*** INPUT DATA ***

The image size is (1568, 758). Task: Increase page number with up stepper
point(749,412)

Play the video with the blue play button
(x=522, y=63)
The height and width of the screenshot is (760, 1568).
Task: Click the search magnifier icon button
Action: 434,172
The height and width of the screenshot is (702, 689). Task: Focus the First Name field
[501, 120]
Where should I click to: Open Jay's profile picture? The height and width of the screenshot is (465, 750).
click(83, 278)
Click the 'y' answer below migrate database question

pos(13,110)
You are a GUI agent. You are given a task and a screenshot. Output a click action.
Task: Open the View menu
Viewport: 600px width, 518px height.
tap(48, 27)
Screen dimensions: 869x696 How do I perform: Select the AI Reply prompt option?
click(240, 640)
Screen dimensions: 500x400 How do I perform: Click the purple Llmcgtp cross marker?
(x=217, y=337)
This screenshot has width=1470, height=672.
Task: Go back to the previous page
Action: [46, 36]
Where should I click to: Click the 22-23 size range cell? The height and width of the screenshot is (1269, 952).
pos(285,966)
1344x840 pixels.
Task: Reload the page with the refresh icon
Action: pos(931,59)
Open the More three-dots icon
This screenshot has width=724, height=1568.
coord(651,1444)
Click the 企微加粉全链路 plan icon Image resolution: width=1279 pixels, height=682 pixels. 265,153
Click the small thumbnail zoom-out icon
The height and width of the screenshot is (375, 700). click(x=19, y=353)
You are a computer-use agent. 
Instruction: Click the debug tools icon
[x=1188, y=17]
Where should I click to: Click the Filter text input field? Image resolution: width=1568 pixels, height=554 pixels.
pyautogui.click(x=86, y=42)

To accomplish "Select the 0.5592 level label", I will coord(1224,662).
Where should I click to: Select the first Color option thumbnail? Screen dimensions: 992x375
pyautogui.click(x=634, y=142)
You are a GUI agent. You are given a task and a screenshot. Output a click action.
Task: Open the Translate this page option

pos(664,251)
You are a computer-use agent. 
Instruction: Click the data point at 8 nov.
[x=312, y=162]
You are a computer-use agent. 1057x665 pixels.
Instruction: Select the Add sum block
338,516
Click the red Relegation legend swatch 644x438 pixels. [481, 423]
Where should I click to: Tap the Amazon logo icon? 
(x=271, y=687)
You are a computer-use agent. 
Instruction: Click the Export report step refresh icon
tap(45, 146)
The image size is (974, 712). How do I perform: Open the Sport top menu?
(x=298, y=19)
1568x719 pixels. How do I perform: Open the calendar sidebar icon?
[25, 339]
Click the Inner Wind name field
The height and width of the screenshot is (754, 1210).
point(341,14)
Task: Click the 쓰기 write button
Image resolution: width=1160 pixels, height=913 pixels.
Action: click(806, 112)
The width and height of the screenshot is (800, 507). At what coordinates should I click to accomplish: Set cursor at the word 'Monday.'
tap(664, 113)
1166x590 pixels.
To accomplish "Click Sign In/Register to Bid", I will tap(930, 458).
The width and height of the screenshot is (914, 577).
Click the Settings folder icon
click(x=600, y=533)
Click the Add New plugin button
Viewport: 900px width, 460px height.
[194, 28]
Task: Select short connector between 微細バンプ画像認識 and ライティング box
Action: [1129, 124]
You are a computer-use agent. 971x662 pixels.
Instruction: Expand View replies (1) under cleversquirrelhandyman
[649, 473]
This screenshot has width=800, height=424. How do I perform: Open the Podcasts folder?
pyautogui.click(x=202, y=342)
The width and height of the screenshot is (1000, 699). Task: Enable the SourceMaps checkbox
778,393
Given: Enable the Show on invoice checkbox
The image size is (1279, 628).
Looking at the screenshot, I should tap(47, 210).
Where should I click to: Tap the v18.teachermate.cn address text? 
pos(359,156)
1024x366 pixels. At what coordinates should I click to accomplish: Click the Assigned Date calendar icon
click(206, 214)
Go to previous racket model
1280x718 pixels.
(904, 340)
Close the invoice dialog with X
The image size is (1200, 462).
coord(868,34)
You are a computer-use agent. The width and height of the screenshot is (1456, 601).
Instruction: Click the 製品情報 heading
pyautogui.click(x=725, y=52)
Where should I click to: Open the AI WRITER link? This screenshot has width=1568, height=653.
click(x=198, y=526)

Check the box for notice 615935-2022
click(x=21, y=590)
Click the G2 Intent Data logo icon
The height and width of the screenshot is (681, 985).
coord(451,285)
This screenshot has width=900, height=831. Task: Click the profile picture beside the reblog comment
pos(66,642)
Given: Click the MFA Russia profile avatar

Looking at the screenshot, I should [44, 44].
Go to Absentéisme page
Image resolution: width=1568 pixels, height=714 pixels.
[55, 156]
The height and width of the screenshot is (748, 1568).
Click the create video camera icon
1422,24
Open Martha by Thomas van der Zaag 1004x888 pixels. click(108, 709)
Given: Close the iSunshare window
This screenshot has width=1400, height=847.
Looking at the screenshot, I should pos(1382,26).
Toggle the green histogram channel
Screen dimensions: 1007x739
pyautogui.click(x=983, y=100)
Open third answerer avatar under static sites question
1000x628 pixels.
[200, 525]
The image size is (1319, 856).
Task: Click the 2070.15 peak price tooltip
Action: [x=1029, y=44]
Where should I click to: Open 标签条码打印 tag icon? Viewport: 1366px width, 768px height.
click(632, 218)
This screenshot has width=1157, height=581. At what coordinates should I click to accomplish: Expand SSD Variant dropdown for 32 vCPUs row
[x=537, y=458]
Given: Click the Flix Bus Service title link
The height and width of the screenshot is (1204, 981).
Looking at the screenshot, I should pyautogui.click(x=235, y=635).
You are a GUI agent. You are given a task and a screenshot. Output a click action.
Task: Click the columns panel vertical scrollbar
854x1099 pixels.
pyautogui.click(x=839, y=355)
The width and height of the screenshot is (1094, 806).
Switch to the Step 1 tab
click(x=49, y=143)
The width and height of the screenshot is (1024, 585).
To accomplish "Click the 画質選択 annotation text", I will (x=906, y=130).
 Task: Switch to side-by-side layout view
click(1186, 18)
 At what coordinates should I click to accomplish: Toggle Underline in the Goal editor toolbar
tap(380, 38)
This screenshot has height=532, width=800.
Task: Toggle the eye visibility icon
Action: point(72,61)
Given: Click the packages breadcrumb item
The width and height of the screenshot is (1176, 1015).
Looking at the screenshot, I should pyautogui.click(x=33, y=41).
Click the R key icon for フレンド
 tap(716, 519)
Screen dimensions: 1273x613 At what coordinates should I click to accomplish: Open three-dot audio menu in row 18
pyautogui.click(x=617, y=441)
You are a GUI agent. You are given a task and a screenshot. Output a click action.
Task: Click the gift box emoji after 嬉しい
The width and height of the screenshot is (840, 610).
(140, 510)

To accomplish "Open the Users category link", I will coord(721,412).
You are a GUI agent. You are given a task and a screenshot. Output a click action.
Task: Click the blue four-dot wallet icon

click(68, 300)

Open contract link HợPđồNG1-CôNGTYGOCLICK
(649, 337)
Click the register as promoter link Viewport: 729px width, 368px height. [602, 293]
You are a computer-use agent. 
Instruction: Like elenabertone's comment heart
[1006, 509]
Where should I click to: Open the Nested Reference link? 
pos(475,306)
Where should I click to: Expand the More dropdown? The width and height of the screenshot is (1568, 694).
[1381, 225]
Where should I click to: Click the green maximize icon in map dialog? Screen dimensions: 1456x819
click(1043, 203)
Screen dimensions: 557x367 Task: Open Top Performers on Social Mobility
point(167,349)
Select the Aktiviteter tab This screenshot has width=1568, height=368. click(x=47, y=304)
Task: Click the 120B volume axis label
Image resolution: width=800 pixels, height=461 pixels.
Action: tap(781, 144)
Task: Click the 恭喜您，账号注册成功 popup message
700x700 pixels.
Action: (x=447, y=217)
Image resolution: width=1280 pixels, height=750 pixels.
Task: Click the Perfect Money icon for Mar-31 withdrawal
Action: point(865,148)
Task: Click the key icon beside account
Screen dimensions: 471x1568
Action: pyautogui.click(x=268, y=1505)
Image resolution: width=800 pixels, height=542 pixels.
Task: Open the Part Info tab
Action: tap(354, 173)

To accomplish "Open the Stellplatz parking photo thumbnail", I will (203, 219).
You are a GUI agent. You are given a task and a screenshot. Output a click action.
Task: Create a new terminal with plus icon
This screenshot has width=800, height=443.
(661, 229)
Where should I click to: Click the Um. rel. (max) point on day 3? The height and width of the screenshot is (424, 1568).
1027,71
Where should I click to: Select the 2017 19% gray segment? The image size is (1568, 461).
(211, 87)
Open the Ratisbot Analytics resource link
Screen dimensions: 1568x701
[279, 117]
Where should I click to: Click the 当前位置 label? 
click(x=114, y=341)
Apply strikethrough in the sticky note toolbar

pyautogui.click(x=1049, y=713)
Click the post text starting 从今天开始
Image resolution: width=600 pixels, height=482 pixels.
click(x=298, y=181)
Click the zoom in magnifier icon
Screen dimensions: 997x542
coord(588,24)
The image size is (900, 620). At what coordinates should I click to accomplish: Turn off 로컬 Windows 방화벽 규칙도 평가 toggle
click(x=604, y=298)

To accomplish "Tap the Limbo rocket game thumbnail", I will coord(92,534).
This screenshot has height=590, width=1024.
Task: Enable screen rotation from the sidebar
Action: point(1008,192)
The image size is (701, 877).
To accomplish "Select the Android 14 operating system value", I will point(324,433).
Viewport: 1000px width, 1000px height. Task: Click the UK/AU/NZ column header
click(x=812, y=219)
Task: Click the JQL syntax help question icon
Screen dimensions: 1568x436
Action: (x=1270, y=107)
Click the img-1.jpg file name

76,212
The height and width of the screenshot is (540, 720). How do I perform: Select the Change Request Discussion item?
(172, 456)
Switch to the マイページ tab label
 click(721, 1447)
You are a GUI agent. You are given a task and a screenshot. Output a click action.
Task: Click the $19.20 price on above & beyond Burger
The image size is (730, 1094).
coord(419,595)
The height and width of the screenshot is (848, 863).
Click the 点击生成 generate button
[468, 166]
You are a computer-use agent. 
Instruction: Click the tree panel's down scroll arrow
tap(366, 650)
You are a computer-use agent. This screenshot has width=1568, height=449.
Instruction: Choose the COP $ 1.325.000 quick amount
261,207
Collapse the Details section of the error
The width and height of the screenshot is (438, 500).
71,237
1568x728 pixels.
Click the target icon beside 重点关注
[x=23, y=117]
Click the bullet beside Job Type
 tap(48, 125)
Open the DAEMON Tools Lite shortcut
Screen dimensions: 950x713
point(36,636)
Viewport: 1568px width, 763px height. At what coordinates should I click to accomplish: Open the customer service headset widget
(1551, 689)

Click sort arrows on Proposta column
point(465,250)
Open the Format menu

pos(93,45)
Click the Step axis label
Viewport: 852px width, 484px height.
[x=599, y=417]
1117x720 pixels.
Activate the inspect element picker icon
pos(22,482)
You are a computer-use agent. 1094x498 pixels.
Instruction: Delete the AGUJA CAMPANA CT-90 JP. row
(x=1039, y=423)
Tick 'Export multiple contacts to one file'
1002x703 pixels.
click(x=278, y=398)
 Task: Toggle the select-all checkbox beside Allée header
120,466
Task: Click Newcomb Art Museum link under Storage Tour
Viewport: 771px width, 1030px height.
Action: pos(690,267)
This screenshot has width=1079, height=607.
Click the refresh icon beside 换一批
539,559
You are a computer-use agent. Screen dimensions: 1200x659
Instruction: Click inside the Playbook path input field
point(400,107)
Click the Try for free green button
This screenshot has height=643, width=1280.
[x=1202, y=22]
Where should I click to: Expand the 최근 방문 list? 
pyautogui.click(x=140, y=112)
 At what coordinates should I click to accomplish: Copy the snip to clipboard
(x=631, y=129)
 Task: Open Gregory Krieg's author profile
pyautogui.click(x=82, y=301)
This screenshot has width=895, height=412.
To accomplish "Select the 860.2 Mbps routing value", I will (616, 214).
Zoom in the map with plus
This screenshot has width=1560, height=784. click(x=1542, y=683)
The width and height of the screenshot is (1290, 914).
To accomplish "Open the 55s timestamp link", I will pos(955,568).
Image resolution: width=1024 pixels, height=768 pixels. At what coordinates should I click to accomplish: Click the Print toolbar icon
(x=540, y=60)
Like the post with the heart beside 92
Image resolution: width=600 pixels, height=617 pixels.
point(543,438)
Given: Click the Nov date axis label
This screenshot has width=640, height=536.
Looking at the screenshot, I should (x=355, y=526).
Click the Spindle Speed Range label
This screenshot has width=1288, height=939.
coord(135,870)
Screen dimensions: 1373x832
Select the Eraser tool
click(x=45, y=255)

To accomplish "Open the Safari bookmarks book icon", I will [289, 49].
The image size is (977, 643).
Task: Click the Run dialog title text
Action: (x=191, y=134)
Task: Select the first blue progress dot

*** End of INPUT DATA ***

* [REQUIRED WORK]:
Set down, exactly as they appear above, all lines from the one that has "Open the DAEMON Tools Lite shortcut" down to the one that has "1117x720 pixels.", including those two and no others.

* [SOLUTION FOR THIS EXERCISE]:
Open the DAEMON Tools Lite shortcut
Screen dimensions: 950x713
point(36,636)
Viewport: 1568px width, 763px height. At what coordinates should I click to accomplish: Open the customer service headset widget
(1551, 689)

Click sort arrows on Proposta column
point(465,250)
Open the Format menu

pos(93,45)
Click the Step axis label
Viewport: 852px width, 484px height.
[x=599, y=417]
1117x720 pixels.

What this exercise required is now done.